BRANO DEL DOCUMENTO
══════════

I bambini non sempre distinguono un evento dalla rappresentazione di esso; per me, quella che si portava per il paese non era la statua del Cristo Morto , ma era il Cristo Morto che portavamo lungo le strade a noi care.
C’era sempre la luna (la Pasqua , infatti, cade sempre la domenica che segue il plenilunio, dopo l’equinozio di primavera, quindi almeno uno spicchio di luna ci deve essere) .Le strade di allora erano silenziose e poco illuminate; in quella circostanza però, sul davanzale di ogni finestra, c’era una fila di lumini, dai balconi pendevano le coperte e i drappi di stoffa , qualche donna metteva sulla porta di casa un braciere col fuoco su cui si buttavano dei granelli di incenso, il profumo si spandeva nell’aria e tutte le povere strade diventavano chiese.

══════════

INDICAZIONI
[a] Secondo il brano, che cosa c'era sul davanzale di ogni finestra?
[b] Riassumi il brano in due frasi.
[c] Copia il passo del brano compreso tra "C’era sempre la" e "strade diventavano chiese.", estremi inclusi.
Per rispondere basta il brano, senza altre fonti.

ESTRATTO DEI DATI
══════════

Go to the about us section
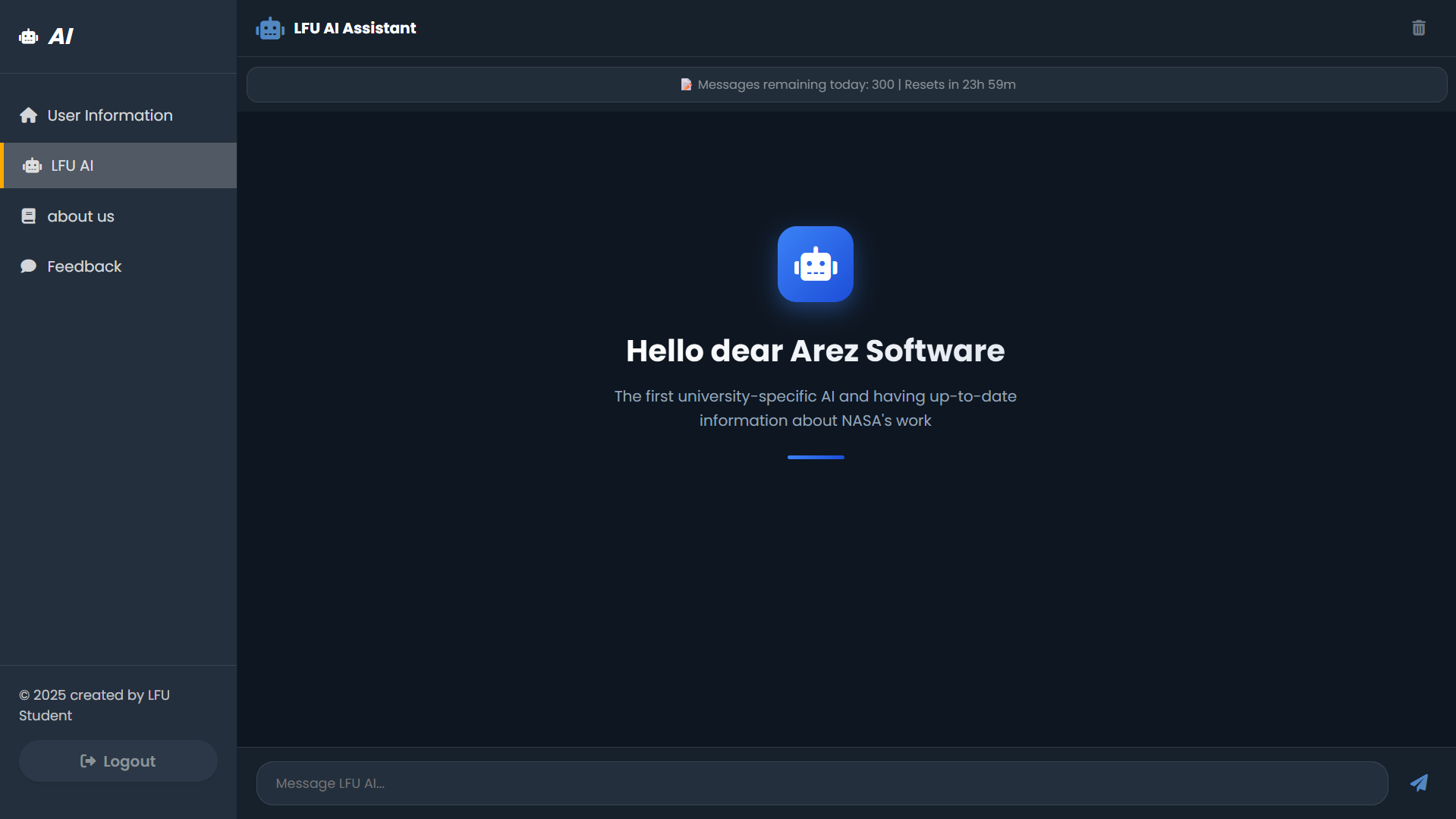The image size is (1456, 819). pos(80,216)
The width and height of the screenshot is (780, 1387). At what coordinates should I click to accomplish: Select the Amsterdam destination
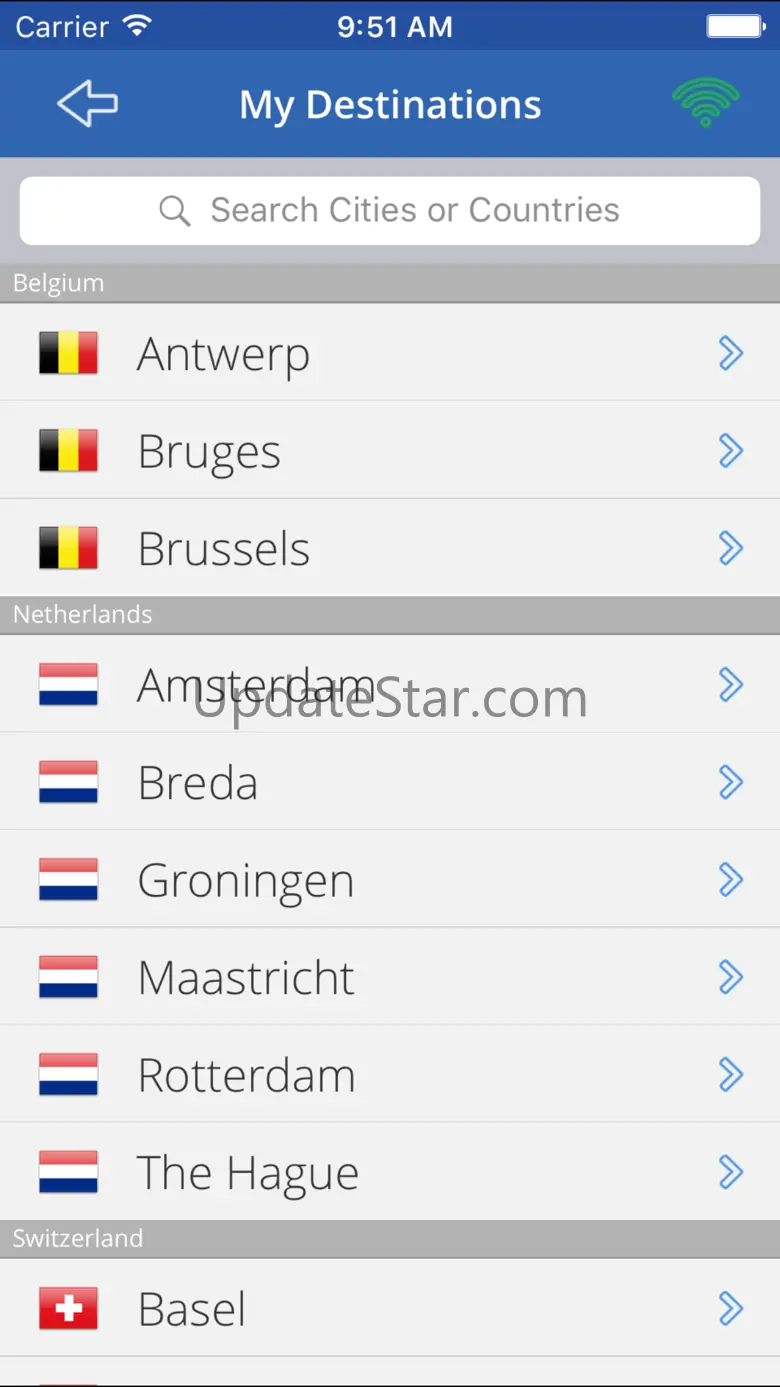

══════════

SOLUZIONI
[a] Una fila di lumini.

[b] Nell'infanzia, chi scrive non vedeva nella statua portata per il paese una statua, ma il Cristo Morto stesso, portato lungo strade care. In quella occasione c'era sempre la luna, e le strade, di solito silenziose e poco illuminate, con lumini, coperte, drappi e profumo d'incenso diventavano chiese.

[c]
C’era sempre la luna (la Pasqua , infatti, cade sempre la domenica che segue il plenilunio, dopo l’equinozio di primavera, quindi almeno uno spicchio di luna ci deve essere) .Le strade di allora erano silenziose e poco illuminate; in quella circostanza però, sul davanzale di ogni finestra, c’era una fila di lumini, dai balconi pendevano le coperte e i drappi di stoffa , qualche donna metteva sulla porta di casa un braciere col fuoco su cui si buttavano dei granelli di incenso, il profumo si spandeva nell’aria e tutte le povere strade diventavano chiese.